STATED GOAL A :: In the meditation on Luke 21:34-36, what image does Scripture use to describe God's power to energize and nourish us?

EXCERPTED TEXT ::
|---|

Meditation: Luke 21:34-36

Common of the Blessed Virgin Mary

Beware that your hearts do not become drowsy. (Luke 21:34)

What’s your go-to remedy for drowsiness? Perhaps you set aside obligations and take a power nap so that you have more energy to devote to the task when you wake up. Maybe you drink extra coffee and keep plugging away or take a jog around the block. Perhaps you take a look at what made you drowsy in the first place. You may end up adjusting your schedule so that you can sleep longer at night, seeing if you might be able to delegate some of the more monotonous aspects of your work.

These are all viable, logical solutions, and they may be effective in dealing with everyday drowsiness. But spiritual drowsiness calls for something more than human logic. To help illustrate this point, Scripture uses images like water to describe God’s power to energize and nourish us: “The angel showed me the river of life-giving water, sparkling like crystal, flowing from the throne of God and of the Lamb” (Revelation 22:1).

|---|

STATED GOAL B :: Locate each line in the entries below that contains the word "menu" and copy those lines.

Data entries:
|---|

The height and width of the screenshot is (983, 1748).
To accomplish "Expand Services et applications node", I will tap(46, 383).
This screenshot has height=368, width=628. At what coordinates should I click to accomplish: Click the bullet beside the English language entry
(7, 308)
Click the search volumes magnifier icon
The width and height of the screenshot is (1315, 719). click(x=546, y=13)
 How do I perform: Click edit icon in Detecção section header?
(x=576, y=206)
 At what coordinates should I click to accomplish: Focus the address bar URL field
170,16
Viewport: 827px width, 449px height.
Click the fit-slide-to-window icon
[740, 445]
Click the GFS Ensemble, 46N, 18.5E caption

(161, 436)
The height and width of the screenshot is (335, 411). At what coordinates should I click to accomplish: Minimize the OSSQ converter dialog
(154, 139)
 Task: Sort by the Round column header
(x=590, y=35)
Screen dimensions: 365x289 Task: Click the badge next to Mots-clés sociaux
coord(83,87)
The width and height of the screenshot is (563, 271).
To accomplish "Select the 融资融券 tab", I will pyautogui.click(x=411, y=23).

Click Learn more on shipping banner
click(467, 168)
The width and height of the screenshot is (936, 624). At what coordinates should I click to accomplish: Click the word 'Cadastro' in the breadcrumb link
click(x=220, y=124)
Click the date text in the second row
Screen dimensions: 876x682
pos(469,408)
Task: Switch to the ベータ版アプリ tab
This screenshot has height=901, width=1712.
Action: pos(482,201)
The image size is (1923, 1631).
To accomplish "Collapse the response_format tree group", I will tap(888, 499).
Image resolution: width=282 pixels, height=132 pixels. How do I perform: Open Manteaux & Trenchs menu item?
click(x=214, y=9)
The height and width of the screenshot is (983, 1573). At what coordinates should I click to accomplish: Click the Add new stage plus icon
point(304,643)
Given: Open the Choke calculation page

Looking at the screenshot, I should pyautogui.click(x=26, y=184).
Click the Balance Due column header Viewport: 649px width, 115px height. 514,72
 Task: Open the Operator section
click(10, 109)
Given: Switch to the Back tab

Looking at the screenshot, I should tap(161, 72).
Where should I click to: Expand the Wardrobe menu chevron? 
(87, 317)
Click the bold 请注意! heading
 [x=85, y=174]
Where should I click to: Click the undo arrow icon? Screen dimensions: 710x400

|---|

WRITTEN REPLY A :: Water.

WRITTEN REPLY B ::
Image resolution: width=282 pixels, height=132 pixels. How do I perform: Open Manteaux & Trenchs menu item?
Where should I click to: Expand the Wardrobe menu chevron? 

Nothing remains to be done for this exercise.